2004-05-28 Thread Robert Lowe
Robert Lowe wrote:
Hi!
New to FreeBSD and running 5.2.1-RELEASE on an Alpha.  I do predominantly
SysV/ATT boxes, so I feel a bit out of it...
Question #1:
I need to create a second loopback interface, which I can do just fine
at the command line:
# ifconfig lo1 create
# ifconfig lo1 inet a.b.c.d netmask x.x.x.x
How do I automate this at startup?  I stumbled across something in
/etc/network.subr that suggests I ought to create /etc/start_if.lo1
which would then be sourced.  I assume I can add a ifconfig_lo1
variable to /etc/rc.conf.  I tried these, but with no luck.  Can
anyone point the way?
I figured out the correct way to do this:
1. Override the default network_interfaces variable in
   /etc/defaults/rc.conf in /etc/rc.conf.  This is a space-separated
   list of interfaces to start.  I included the new loopback interface
   to create.
2. Create a /etc/start_if.if-name script to create the interface.
3. Add a ifconfig_if variable to rc.conf as well.  I had this already,
   so I did not have to do anything.
The reason the last two steps did nothing before was the list of
interfaces in the netif script is generated using 'ifconfig -l',
which of course does not include interfaces which haven't yet been
created, and so the start_if.if-name script is not run.
Question #2:
I'm trying to start Quagga services on this box (zebra and ospfd).
I added scripts to /usr/local/etc/rc.d/ for these two, but no luck.
They work fine from the command line, e.g.

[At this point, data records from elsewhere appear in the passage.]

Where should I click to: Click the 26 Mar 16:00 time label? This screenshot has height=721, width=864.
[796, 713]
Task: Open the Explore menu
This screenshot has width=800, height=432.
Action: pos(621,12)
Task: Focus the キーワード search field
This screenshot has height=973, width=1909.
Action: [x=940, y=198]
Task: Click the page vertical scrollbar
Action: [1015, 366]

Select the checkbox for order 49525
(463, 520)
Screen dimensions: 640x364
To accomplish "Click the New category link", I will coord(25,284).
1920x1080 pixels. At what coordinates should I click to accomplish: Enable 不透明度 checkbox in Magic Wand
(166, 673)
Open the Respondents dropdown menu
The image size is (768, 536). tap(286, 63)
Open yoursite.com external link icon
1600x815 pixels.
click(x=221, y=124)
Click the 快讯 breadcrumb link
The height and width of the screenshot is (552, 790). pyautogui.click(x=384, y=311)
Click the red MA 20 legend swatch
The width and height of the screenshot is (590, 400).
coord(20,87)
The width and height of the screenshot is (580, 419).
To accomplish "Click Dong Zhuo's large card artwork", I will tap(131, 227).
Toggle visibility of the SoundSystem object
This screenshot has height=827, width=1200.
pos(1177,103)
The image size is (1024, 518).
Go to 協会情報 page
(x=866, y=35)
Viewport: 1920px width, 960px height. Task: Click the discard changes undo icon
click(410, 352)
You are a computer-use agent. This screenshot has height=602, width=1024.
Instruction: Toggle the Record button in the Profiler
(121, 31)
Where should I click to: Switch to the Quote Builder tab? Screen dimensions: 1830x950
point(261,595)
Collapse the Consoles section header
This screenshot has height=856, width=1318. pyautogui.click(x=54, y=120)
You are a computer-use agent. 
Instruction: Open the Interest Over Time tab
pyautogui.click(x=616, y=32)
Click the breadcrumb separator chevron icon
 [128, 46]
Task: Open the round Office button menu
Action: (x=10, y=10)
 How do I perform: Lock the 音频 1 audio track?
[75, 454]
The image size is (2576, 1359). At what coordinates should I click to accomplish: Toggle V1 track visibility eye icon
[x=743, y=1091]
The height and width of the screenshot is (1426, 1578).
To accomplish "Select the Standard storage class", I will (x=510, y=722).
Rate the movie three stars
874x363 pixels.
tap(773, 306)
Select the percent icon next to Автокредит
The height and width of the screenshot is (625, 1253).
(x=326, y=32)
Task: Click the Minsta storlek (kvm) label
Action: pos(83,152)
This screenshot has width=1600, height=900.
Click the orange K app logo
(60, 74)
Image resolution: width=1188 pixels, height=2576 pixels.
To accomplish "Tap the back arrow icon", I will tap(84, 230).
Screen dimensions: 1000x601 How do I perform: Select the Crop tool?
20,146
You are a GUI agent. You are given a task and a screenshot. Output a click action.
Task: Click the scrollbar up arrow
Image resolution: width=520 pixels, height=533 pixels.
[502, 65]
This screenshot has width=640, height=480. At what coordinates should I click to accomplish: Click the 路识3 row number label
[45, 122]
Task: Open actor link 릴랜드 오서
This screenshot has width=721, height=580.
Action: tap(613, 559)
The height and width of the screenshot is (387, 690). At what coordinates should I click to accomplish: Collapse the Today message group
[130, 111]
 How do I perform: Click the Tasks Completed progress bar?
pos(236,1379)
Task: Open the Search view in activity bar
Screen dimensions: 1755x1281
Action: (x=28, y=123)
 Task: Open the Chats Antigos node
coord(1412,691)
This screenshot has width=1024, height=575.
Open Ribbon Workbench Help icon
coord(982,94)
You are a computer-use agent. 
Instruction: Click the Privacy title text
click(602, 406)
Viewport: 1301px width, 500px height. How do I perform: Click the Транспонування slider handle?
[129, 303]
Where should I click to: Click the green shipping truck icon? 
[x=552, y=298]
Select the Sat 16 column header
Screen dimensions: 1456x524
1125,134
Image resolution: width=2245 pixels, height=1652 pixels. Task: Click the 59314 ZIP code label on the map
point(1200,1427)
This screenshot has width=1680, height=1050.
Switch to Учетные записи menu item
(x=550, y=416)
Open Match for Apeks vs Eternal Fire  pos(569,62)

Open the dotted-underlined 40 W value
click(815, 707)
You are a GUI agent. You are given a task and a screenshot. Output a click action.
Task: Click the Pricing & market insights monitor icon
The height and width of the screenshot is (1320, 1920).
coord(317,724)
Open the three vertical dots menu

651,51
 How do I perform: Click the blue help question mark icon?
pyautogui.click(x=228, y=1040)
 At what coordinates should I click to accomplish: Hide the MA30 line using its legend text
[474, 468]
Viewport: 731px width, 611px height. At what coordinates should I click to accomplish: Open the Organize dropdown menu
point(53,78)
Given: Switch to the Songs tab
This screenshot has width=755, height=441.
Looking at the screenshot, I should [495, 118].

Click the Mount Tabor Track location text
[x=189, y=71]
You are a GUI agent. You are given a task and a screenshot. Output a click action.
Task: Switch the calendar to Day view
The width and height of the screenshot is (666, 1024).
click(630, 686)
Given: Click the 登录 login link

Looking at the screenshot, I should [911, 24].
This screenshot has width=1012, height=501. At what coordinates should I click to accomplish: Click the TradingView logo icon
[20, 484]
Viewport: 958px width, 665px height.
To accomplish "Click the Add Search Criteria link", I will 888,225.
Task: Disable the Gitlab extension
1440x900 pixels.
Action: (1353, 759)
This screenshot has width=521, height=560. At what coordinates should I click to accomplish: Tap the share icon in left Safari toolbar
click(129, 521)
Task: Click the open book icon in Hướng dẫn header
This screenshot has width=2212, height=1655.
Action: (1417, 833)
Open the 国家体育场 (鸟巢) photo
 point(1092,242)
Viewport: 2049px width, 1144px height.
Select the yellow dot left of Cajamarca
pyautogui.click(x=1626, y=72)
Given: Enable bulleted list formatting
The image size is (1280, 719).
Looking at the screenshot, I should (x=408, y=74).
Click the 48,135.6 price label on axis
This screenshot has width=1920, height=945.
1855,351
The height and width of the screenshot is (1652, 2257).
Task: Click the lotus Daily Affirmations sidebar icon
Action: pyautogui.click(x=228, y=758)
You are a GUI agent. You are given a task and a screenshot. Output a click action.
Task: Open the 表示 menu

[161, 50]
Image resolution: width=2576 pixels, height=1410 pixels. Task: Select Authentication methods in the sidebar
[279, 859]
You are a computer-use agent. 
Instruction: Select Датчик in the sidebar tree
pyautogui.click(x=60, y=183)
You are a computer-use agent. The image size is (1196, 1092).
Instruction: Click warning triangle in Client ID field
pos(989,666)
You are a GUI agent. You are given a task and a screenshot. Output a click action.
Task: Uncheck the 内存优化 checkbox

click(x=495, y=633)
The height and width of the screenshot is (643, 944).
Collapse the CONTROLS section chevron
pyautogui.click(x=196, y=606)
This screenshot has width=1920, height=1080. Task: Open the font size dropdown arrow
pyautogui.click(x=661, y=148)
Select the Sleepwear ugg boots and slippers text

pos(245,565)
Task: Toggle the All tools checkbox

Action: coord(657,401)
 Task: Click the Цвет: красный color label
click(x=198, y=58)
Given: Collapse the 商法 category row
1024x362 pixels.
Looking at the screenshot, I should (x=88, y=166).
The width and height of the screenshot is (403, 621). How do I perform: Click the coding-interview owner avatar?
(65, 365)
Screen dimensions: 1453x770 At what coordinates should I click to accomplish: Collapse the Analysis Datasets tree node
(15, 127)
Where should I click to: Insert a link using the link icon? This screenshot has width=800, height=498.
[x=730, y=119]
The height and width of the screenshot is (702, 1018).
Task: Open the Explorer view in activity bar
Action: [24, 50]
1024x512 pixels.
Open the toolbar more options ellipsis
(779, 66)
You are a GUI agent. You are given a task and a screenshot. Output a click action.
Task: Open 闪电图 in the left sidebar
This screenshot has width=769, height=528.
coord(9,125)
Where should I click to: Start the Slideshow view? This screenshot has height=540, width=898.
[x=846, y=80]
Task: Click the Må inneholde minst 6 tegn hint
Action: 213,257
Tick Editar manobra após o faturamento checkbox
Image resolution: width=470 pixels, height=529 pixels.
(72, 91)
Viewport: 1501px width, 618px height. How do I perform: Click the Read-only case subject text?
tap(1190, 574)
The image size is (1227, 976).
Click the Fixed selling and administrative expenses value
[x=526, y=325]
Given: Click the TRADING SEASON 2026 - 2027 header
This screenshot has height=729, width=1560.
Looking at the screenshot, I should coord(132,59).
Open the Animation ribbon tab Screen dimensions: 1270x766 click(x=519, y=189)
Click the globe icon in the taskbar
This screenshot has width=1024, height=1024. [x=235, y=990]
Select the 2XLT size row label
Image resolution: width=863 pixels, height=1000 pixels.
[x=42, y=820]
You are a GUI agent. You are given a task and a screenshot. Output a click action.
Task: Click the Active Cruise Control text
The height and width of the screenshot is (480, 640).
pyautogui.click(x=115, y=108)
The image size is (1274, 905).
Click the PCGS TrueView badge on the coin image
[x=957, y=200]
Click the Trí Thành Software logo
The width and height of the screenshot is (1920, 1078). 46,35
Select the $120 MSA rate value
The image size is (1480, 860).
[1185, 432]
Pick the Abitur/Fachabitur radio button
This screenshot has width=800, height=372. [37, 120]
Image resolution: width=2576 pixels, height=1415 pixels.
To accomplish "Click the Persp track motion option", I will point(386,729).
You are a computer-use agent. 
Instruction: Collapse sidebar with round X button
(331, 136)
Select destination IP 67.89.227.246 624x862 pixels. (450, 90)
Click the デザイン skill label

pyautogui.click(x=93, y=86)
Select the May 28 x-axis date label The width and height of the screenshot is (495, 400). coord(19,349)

# /usr/local/etc/rc.d/zebra.sh start
# /usr/local/etc/rc.d/ospfd.sh start
Both have the .sh extension, which seems to be required.  How should
I troubleshoot this?  I don't find anything in dmesg.today suggesting
that there was even an attempt to run the scripts.  Also, can one use
the rcorder keywords to provide startup ordering for scripts in
/usr/local/etc/rc.d ???
The scripts now run properly, but in the wrong order, so I still need
an answer here.  They seem to execute in alpha-numeric order.  I suppose
I could start them in one script, but that's not really the answer.  Help!